111.Sh RETURN VALUES
112.Rv -std
113.Pp
114If the call succeeds, all pages in the range become locked (unlocked);
115otherwise the locked status of all pages in the range remains unchanged.
116.Sh ERRORS
117The
118.Fn mlock
119system call
120will fail if:
121.Bl -tag -width Er
122.It Bq Er EPERM
123.Va security.bsd.unprivileged_mlock
124is set to 0 and the caller is not the super-user.
125.It Bq Er EINVAL
126The address range given wraps around zero.
127.It Bq Er ENOMEM
128Some portion of the indicated address range is not allocated.
129There was an error faulting/mapping a page.

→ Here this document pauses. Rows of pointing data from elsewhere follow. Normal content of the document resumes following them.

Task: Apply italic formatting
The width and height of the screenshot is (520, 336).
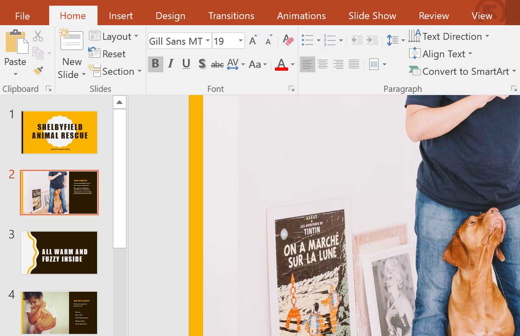Action: click(x=171, y=64)
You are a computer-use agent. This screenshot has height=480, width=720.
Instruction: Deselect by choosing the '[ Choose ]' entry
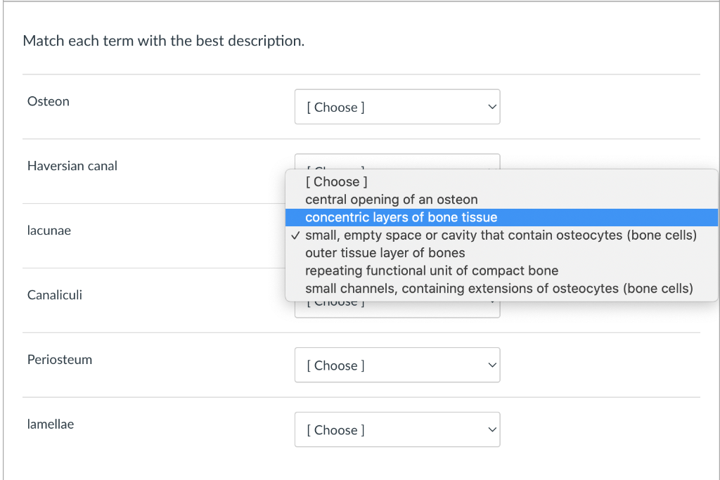336,181
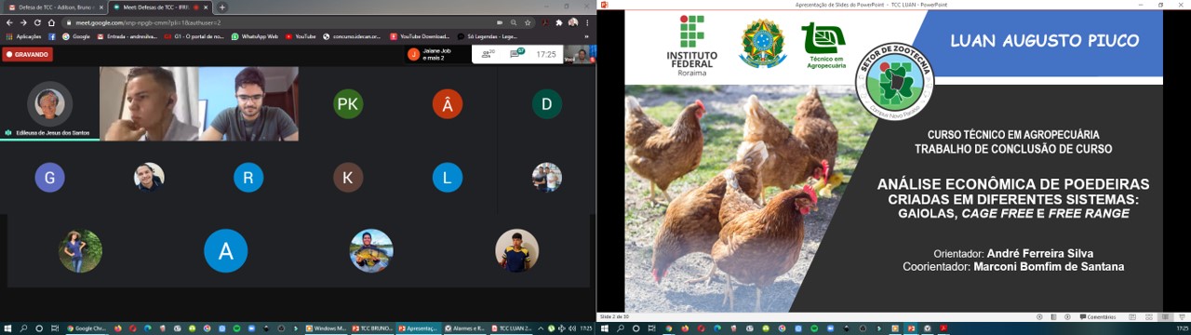1191x335 pixels.
Task: Go to the browser home page icon
Action: click(x=53, y=22)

130Locking the indicated range would exceed the per-process or system-wide limits
131for locked memory.
132.El
133The
134.Fn munlock
135system call
136will fail if:
137.Bl -tag -width Er
138.It Bq Er EPERM
139.Va security.bsd.unprivileged_mlock
140is set to 0 and the caller is not the super-user.
141.It Bq Er EINVAL
142The address range given wraps around zero.
143.It Bq Er ENOMEM
144Some or all of the address range specified by the addr and len
145arguments does not correspond to valid mapped pages in the address space
146of the process.
147.It Bq Er ENOMEM
148Locking the pages mapped by the specified range would exceed a limit on
149the amount of memory that the process may lock.
150.El
151.Sh "SEE ALSO"
152.Xr fork 2 ,
153.Xr mincore 2 ,
154.Xr minherit 2 ,
155.Xr mlockall 2 ,
156.Xr mmap 2 ,
157.Xr munlockall 2 ,
158.Xr munmap 2 ,
159.Xr setrlimit 2 ,
160.Xr getpagesize 3
161.Sh HISTORY
162The
163.Fn mlock
164and
165.Fn munlock
166system calls first appeared in
167.Bx 4.4 .
168.Sh BUGS
169Allocating too much wired memory can lead to a memory-allocation deadlock
170which requires a reboot to recover from.
171.Pp
172The per-process and system-wide resource limits of locked memory apply
173to the amount of virtual memory locked, not the amount of locked physical
174pages.
175Hence two distinct locked mappings of the same physical page counts as
1762 pages aginst the system limit, and also against the per-process limit
177if both mappings belong to the same physical map.
178.Pp
179The per-process resource limit is not currently supported.